Coty’s Premium Fragrances, Cosmetics Launches Drive Quarterly Revenue Beat



Coty beat Wall Street estimates for second-quarter revenue on Wednesday, powered by higher pricing and strong demand for its high-end Burberry and Gucci fragrances and fresh launches of cosmetics in the US during the holiday season.

The company’s newer products such as Burberry Goddess and CoverGirl Clean Fresh Yummy Gloss helped pull in customers in the US compared to bigger rival Estée Lauder, which flagged feeble demand in the country and is doubling down on new launches and reinventing existing products.

In the Americas region, Coty’s net revenue rose 10 percent to $687.9 million, accounting for 40 percent of its total sales.

Coty invested in social media promotions and collaborated with influencers, which helped its prestige and consumer beauty divisions gain market share in the e-commerce segment.

The CoverGirl parent’s little exposure to the China market also shielded it from the economic uncertainties in the country that hit demand for other luxury companies such as Estée.

“China remains a fantastic opportunity … and there is premiumisation and this is where Coty is very well positioned.
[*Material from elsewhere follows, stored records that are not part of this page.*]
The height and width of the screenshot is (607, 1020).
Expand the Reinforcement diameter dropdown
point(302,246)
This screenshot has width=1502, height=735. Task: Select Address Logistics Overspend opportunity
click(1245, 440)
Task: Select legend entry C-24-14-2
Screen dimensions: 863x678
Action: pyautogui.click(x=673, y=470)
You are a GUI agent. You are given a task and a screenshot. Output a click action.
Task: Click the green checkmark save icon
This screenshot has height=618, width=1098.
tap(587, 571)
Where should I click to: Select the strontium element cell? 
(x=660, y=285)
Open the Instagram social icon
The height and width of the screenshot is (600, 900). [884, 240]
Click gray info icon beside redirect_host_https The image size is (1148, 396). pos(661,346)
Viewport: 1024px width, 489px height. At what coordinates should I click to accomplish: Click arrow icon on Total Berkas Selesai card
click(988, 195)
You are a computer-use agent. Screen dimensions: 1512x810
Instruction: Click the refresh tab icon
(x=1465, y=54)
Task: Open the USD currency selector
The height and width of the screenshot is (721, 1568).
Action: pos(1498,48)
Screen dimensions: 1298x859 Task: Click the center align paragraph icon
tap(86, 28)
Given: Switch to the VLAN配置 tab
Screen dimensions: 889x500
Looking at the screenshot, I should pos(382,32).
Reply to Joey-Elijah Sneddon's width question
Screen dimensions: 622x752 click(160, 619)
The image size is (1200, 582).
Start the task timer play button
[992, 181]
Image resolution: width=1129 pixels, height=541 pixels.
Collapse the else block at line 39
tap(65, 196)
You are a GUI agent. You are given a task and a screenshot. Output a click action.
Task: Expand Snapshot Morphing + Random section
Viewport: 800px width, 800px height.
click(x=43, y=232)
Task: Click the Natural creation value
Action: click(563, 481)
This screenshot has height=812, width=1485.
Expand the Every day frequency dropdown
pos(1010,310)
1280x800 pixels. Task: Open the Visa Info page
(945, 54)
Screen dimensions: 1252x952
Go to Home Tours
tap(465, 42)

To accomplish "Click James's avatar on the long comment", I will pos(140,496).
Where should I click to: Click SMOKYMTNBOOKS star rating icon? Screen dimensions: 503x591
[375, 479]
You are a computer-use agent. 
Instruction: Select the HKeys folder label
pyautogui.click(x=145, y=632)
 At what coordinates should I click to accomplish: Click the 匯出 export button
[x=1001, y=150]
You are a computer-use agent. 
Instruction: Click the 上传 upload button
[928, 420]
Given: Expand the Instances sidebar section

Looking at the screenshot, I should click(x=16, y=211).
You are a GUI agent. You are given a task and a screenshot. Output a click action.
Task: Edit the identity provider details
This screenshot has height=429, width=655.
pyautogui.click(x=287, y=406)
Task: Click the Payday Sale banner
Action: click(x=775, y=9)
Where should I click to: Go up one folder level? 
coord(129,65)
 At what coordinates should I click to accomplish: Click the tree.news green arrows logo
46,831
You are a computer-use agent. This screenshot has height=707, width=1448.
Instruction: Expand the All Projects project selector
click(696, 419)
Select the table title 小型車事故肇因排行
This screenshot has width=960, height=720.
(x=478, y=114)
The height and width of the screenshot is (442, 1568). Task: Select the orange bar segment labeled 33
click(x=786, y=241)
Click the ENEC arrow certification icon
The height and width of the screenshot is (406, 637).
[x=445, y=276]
So, we are growing much faster than the market in the second quarter … and are gaining shares in prestige fragrances,” CFO Laurent Mercier said.

Coty’s prestige revenue in mainland China grew in double-digit percentage. Its total net revenue for the second quarter rose 13 percent to $1.73 billion, beating LSEG estimates of $1.68 billion.

But net income fell 24 percent to $177.6 million in the quarter, mainly due to higher costs of production. Adjusted gross margin decreased by 40 basis points to 65.1 percent, largely because of obsolete inventory.

Coty posted adjusted earnings per share of 25 cents, including a non-operating EPS benefit of 6 cents from mark-to-market on the equity swap due to stock price increase. Analysts on average expected 20 cents.

The company maintained annual core sales growth projection of 9 percent to 11 percent and its adjusted per-share profit forecast of 44 cents to 47 cents.